Today, everyone is talking about using data to inform or even drive decisions, and we are collecting more data than ever. Amidst the insatiable appetite for data, we start to hear some researchers and decision-makers say "bad data is better than no data." I disagree. I believe bad data is the root cause of ill-advised decisions and underperforming programs and policies. In a time when more problems are brought to our attention everyday and competition for resources is becoming ever-more fierce, we simply cannot afford another bad decision.
So how do we create data that is actually informative? To answer that question, in the remainder of the article, I use survey research as a case study to discuss 3 common blind spots in sampling, survey design, and data analysis. I then offer five tips on how you can effectively and quickly improve your data practices.
Three Common Blind Spots of Survey Research:
1. Overlooking Data Bias Rooted in Self-Selection
The last time you or your team sent out a survey, what was the response rate?

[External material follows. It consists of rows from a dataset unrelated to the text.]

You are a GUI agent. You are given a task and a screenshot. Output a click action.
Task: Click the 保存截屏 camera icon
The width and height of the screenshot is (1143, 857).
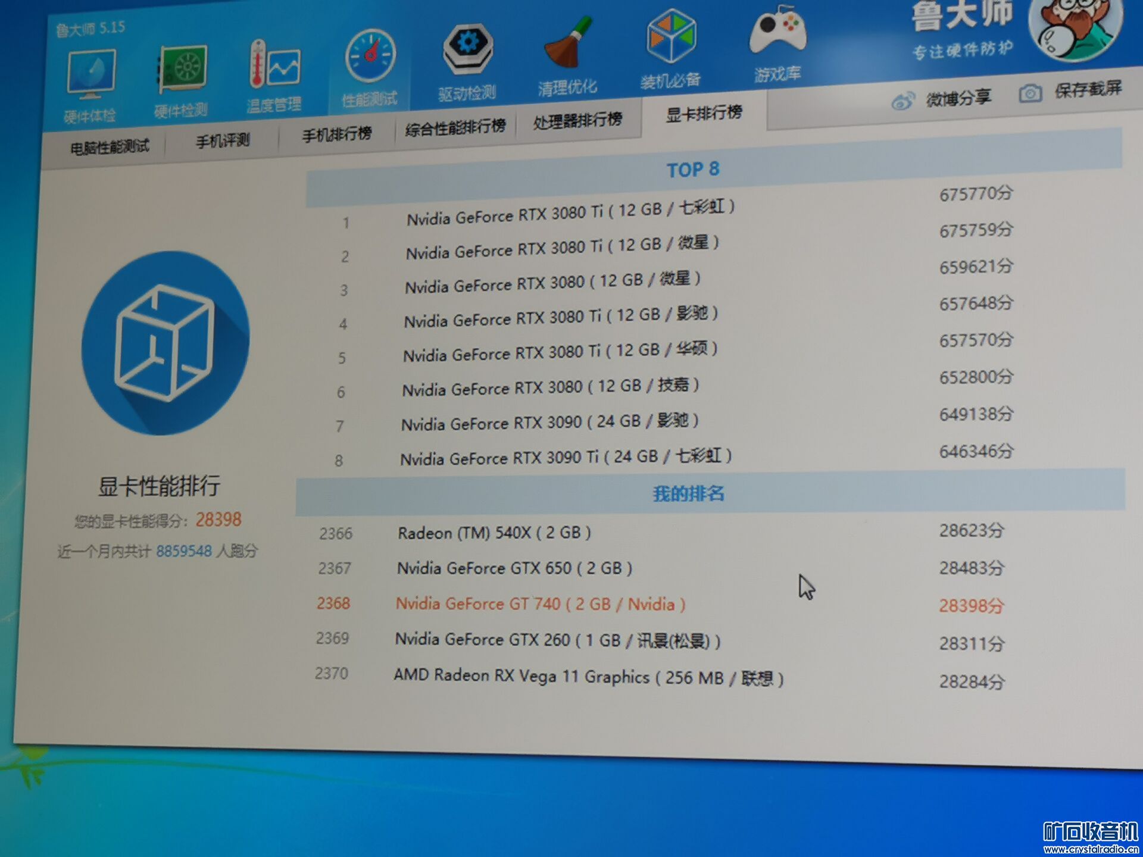(1030, 93)
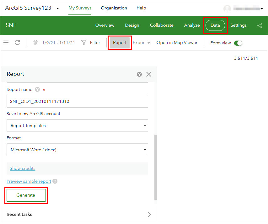Screen dimensions: 268x224
Task: Click help icon beside Report name
Action: pos(37,90)
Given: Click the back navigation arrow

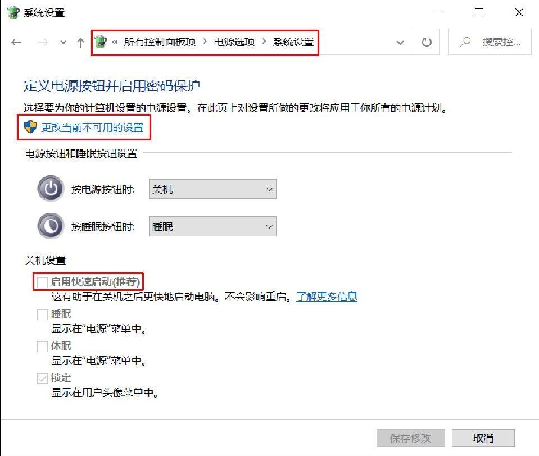Looking at the screenshot, I should click(16, 42).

When the response rate is low, self-selection creates data bias. Just think about this: of all who received the survey, who has the strongest incentives to actually fill it out? The answer is those falling into the extremes, either those who are completely blown away by how amazing the services are or those who are completely unsatisfied. Of course, some who fall in between will also provide feedback, but it's less likely. So in the end, the "best" and "worst" feedbacks are overrepresented, making a program seem either much better or worse than it actually is.
Is that a problem?
It depends on two things: the purpose of your survey and whom you intend to collect information on.
If your goal is to collect testimonials or troubleshoot the services, the data gives you a pretty solid starting point. However, if your goal is to assess the impact of your services and if the cost of filling out the survey could prevent some subgroups from participating, the data is inherently misleading. When assessing impact, we ideally want to know how our services have improved the situation of marginalized groups. Those with the least amount of time, energy, access to technology, and survey literacy tend to be the least likely to provide feedback because they simply don't have the resources to do so.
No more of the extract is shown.